The blurring of offense and defense
The difficulty of dealing with netwar actors deepens when the lines between offense and defense are blurred, or blended. When blurring is the case, it may be difficult to distinguish between attacking and defending actions, particularly where an actor goes on the offense in the name of self-defense. For example, the Zapatista struggle in Mexico demonstrates anew the blurring of
offense and defense. The blending of offense and defense will often mix the strategic and tactical levels of operations. For example, guerrillas on the defensive strategically may go on the offense tactically, as in the war of the mujahideen in Afghanistan during the 1980s, and in both recent Chechen wars with the Russians. The blurring of offense and defense reflects another feature of netwar (albeit one that is exhibited in many other policy and issue areas): It tends to defy and cut across standard boundaries, jurisdictions and distinctions between state and society, public and private, war and peace, war and crime, civilian and military, police and military, and legal and illegal. This makes it difficult if not impossible for a government to assign responsibility to any single agency--e.g., military, police or intelligence--to be in charge of responding.
As Richard Szafranski (1994, 1995) illuminated in his discussions of how information warfare ultimately becomes "neo-cortical warfare," the challenge for governments and societies becomes "epistemological." A netwar actor may aim to confound people's fundamental beliefs about the nature of their culture, society and government, partly to foment fear but perhaps mainly to disorient people and unhinge their perceptions. This is why a netwar with a strong social content--whether waged by ethnonationalists, terrorists or social activists--may tend to be about disruption more than destruction. The more epistemological the challenge, the more confounding it may be from an organizational standpoint. Whose responsibility is it to respond? Whose roles and missions are at stake? Is it a military, police, intelligence or political matter? When the roles and missions of defenders are not easy to define, both deterrence and defense may become problematic.
Thus, the spread of netwar adds to the challenges facing the nation state in the information age. Its sovereignty and authority are usually exercised through bureaucracies in which issues and problems can be sliced up and specific offices can be charged with taking care of specific problems.
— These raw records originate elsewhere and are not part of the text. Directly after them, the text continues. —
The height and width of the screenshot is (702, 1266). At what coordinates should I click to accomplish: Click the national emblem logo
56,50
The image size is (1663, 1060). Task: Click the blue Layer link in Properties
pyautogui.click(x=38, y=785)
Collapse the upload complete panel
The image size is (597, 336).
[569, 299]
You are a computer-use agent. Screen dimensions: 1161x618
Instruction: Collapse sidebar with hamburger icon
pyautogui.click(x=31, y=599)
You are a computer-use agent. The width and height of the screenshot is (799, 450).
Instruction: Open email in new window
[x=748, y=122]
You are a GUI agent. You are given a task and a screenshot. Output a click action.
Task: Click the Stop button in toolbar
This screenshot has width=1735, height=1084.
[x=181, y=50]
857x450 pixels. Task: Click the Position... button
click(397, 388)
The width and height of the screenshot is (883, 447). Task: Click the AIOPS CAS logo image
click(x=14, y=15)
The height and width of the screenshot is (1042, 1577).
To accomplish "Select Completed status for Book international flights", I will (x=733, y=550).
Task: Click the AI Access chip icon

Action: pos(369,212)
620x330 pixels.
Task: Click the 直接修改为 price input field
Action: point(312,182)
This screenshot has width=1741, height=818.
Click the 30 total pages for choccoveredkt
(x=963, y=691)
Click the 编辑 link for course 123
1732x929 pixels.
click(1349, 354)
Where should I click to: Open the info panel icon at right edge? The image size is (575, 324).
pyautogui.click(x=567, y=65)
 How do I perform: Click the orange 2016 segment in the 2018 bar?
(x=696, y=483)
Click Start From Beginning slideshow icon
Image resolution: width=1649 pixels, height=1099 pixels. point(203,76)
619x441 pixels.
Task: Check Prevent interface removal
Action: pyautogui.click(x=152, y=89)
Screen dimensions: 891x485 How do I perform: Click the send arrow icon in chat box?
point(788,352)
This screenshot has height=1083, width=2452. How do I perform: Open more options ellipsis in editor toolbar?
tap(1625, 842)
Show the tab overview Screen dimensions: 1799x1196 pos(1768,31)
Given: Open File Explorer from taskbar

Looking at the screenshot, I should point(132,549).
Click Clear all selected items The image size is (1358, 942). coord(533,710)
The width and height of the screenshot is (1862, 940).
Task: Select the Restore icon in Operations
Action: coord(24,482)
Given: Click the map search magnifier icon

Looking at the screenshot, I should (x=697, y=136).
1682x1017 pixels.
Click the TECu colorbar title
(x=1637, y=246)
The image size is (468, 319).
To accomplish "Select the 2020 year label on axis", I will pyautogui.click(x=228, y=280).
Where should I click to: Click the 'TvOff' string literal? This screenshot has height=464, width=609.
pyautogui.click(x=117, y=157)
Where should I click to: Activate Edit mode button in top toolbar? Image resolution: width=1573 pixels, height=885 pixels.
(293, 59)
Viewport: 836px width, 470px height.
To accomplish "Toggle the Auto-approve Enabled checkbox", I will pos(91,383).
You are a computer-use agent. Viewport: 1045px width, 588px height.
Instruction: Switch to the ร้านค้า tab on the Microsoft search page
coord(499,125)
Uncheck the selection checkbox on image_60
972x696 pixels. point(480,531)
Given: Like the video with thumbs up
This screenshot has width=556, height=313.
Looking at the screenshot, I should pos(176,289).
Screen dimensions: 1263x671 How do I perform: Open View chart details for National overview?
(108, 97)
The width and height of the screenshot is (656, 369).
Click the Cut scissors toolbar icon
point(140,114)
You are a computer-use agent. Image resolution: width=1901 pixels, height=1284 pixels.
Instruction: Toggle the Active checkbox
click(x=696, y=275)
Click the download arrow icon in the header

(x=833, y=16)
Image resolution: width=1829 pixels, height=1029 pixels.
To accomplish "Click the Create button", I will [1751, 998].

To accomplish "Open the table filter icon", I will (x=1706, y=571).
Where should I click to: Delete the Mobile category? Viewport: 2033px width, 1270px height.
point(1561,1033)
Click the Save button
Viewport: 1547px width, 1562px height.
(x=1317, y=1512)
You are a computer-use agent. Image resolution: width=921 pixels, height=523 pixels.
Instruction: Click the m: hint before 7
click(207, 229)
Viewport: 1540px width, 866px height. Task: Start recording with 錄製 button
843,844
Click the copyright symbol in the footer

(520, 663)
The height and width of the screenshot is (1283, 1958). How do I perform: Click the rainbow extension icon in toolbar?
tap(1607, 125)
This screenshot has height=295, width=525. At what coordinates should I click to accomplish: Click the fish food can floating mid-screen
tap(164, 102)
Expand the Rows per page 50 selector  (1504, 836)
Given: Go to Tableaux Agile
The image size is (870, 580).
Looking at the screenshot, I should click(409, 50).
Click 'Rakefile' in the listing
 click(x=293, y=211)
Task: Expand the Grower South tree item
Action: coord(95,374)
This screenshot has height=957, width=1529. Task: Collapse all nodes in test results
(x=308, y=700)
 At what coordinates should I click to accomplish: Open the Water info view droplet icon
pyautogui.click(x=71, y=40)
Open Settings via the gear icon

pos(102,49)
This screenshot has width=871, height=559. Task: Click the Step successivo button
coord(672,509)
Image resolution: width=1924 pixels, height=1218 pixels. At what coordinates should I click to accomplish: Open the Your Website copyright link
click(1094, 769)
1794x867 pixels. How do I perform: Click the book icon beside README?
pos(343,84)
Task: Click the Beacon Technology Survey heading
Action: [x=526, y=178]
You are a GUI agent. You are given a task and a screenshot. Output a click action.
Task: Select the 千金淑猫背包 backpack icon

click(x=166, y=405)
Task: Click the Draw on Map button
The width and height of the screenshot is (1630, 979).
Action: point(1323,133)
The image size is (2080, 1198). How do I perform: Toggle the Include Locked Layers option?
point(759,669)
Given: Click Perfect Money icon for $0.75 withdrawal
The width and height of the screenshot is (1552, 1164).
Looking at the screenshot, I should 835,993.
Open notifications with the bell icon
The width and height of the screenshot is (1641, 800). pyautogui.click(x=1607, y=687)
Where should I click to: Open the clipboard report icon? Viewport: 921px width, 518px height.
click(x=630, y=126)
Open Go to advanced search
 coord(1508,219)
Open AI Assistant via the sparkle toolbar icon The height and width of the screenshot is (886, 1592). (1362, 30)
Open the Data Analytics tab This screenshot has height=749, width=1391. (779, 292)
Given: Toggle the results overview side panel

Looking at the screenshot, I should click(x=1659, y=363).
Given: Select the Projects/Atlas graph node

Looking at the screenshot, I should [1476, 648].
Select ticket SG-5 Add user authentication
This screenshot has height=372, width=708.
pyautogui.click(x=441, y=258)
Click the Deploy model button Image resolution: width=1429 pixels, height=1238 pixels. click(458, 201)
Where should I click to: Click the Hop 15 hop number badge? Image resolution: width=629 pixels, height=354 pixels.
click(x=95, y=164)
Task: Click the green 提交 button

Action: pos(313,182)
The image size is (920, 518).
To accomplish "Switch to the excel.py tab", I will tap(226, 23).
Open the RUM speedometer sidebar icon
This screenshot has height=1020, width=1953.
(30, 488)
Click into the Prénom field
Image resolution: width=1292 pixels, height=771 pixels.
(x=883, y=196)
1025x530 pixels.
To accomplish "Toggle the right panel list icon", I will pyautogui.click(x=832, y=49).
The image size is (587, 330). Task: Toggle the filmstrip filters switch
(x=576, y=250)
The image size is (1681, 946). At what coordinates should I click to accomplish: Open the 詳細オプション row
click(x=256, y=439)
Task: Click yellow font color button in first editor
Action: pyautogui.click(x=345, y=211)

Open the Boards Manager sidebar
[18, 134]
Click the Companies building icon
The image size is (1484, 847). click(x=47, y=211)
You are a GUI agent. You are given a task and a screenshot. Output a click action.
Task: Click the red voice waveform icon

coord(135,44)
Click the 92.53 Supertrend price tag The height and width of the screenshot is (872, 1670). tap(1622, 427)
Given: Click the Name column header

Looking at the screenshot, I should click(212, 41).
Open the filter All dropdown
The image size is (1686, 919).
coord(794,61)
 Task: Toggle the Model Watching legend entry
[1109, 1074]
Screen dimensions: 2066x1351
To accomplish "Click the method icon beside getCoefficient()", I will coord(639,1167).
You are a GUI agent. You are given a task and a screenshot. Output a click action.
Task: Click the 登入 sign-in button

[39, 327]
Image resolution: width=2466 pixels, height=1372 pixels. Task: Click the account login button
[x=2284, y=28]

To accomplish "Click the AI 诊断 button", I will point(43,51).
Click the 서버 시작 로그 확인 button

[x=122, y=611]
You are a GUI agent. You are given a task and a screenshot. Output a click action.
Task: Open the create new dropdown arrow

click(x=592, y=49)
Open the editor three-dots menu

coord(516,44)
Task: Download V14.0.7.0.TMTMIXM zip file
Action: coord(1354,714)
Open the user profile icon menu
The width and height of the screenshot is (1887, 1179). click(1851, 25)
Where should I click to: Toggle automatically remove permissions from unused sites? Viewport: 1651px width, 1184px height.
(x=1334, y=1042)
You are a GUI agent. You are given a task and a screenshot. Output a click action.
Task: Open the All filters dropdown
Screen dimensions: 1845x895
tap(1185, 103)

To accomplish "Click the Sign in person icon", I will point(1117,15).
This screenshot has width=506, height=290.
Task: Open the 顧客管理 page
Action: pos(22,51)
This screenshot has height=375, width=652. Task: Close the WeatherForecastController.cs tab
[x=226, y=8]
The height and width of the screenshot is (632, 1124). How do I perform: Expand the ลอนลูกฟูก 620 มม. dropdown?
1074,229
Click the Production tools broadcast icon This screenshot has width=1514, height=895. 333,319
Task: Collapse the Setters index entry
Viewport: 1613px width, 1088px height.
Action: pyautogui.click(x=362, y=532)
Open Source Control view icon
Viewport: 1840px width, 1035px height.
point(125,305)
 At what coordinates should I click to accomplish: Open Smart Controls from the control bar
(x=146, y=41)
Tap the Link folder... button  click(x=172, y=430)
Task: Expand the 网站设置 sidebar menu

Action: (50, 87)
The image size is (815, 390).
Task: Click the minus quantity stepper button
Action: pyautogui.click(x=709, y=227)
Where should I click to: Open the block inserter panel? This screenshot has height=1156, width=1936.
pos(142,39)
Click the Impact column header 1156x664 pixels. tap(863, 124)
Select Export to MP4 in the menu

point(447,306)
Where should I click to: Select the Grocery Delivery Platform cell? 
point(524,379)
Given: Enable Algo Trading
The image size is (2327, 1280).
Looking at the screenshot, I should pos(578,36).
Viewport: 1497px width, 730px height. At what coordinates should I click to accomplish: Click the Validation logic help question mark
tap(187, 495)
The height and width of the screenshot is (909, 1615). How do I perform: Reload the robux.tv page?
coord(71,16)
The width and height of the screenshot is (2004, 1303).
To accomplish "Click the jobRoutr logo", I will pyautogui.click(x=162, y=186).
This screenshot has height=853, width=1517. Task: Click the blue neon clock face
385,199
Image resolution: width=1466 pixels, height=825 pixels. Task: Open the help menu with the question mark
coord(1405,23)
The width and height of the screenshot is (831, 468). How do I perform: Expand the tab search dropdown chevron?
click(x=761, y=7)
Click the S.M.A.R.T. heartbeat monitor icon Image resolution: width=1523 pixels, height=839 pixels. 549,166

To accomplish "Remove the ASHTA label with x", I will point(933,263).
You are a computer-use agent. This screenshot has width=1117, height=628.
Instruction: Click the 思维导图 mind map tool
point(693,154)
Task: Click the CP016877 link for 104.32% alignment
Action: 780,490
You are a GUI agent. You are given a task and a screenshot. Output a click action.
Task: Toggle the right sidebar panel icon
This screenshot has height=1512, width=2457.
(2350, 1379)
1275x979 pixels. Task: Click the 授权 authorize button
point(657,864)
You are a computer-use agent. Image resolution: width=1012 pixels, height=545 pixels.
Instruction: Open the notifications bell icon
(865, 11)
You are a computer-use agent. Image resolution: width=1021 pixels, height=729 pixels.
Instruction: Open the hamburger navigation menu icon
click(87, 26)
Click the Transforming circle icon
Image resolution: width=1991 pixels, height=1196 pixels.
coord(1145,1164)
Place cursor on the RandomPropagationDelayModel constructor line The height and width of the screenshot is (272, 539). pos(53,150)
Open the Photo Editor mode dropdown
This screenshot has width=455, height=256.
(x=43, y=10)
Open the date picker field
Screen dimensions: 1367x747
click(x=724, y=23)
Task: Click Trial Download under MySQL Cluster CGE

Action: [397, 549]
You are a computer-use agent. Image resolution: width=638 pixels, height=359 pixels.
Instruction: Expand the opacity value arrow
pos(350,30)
In netwar, things are rarely so clear. A protagonist is likely to operate in the cracks and gray areas of a society, striking where lines of authority crisscross and the operational paradigms of politicians, officials, soldiers, police officers and related actors get fuzzy and clash. Moreover, where transnational participation is strong, a netwar's protagonists may expose a local government to challenges to its sovereignty and legitimacy by arousing foreign governments and business corporations to put pressure on the local government to alter its domestic policies and practices.